An Approximate ML Detector for MIMO Channels Corrupted by Phase Noise

TL;DR

This paper introduces an efficient approximate ML detection algorithm for MIMO channels affected by phase noise, achieving near-ML performance with low computational complexity, close to that of conventional MIMO detection.

Contribution

The paper proposes the self-interference whitening (SIW) detection algorithm for phase noise-affected MIMO channels, demonstrating near-ML performance with minimal complexity.

Findings

SIW achieves near-ML detection performance in most scenarios.

The algorithm requires only twice the nearest neighbor detection complexity.

Near-ML detection for phase noise MIMO channels is as efficient as for noise-free channels.

Abstract

We consider the multiple-input multiple-output (MIMO) communication channel impaired by phase noises at both the transmitter and receiver.

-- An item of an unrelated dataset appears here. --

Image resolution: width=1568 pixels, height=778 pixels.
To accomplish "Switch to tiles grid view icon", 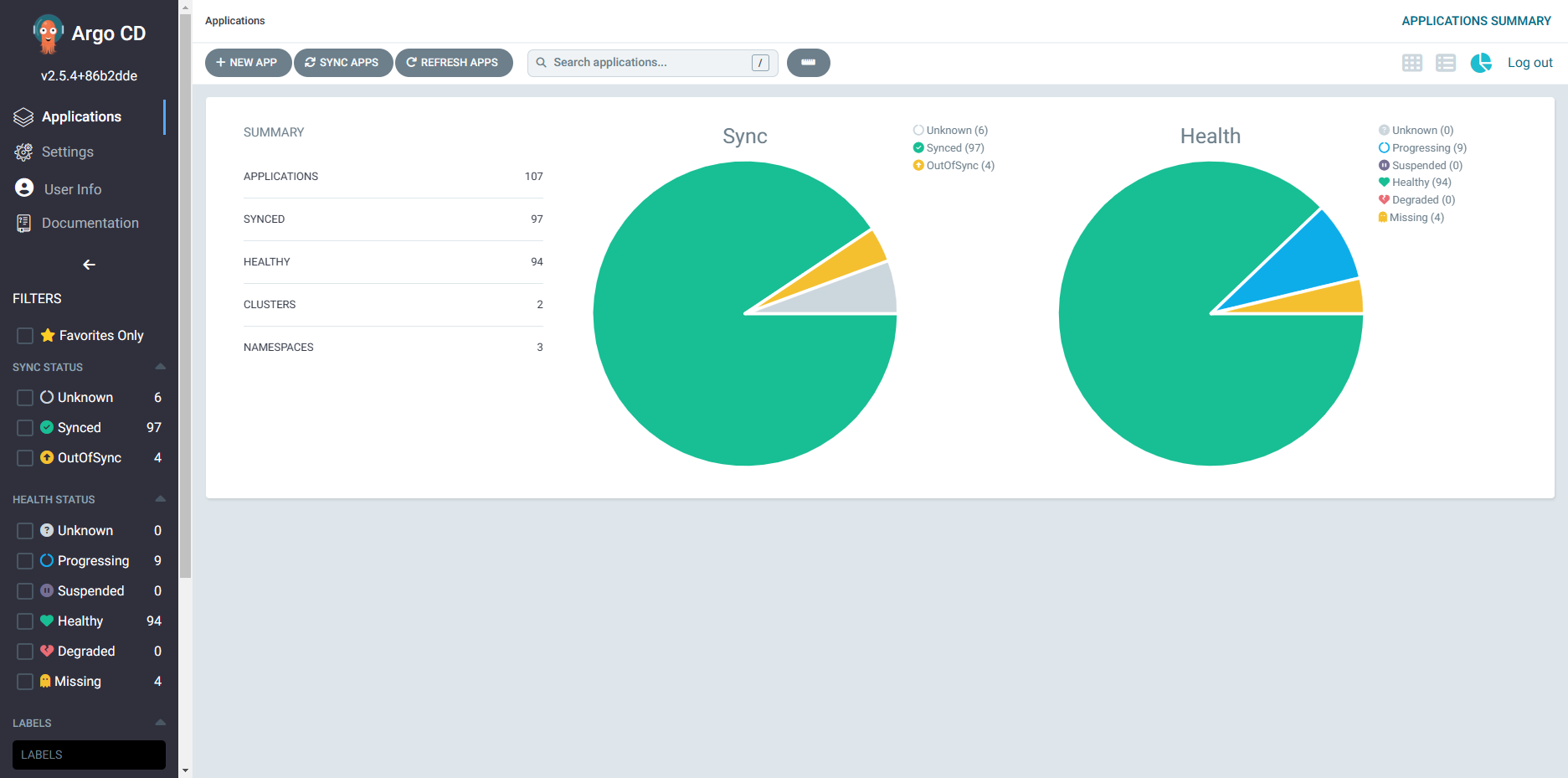I will pyautogui.click(x=1411, y=63).
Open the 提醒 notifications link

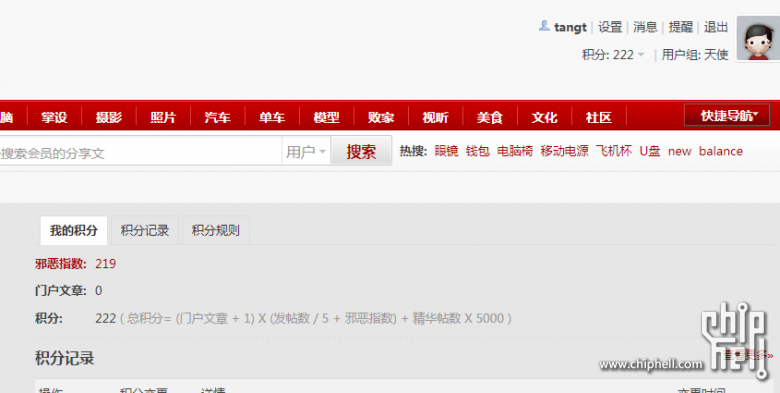[681, 27]
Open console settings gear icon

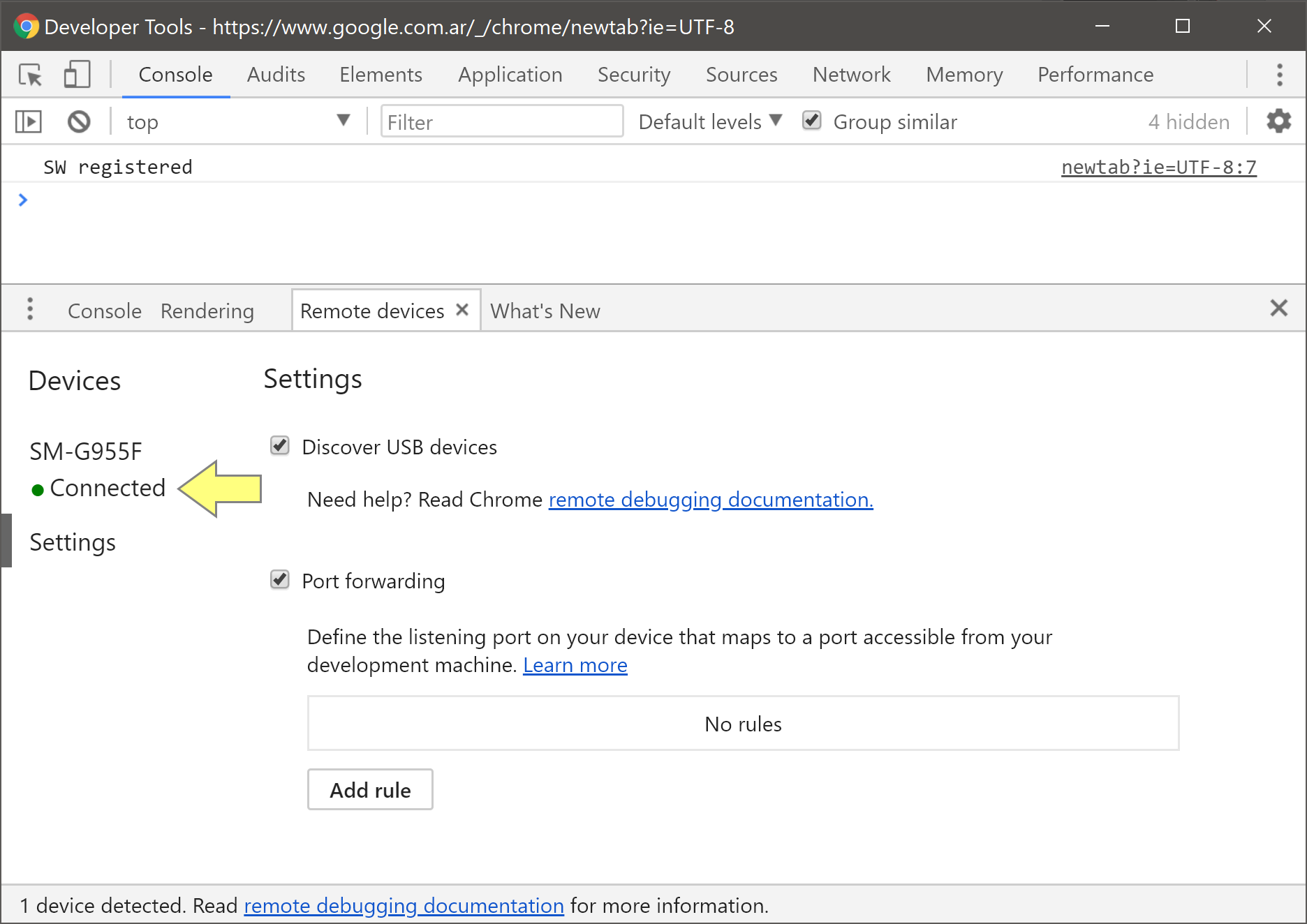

We focus on the maximum likelihood (ML) detection problem for uncoded single-carrier transmission. We derive an approximation of the likelihood function, based on which we propose an efficient detection algorithm. The proposed algorithm, named self-interference whitening (SIW), consists in 1) estimating the self-interference caused by the phase noise perturbation, then 2) whitening the said interference, and finally 3) detecting the transmitted vector. While the exact ML solution is computationally intractable, we construct a simulation-based lower bound on the error probability of ML detection. Leveraging this lower bound, we perform extensive numerical experiments demonstrating that SIW is, in most cases of interest, very close to optimal with moderate phase noise. More importantly and perhaps surprisingly, such near-ML performance can be achieved by applying only twice the nearest neighbor detection algorithm. In this sense, our results reveal a striking fact: near-ML detection of phase noise corrupted MIMO channels can be done as efficiently as for conventional MIMO channels without phase noise.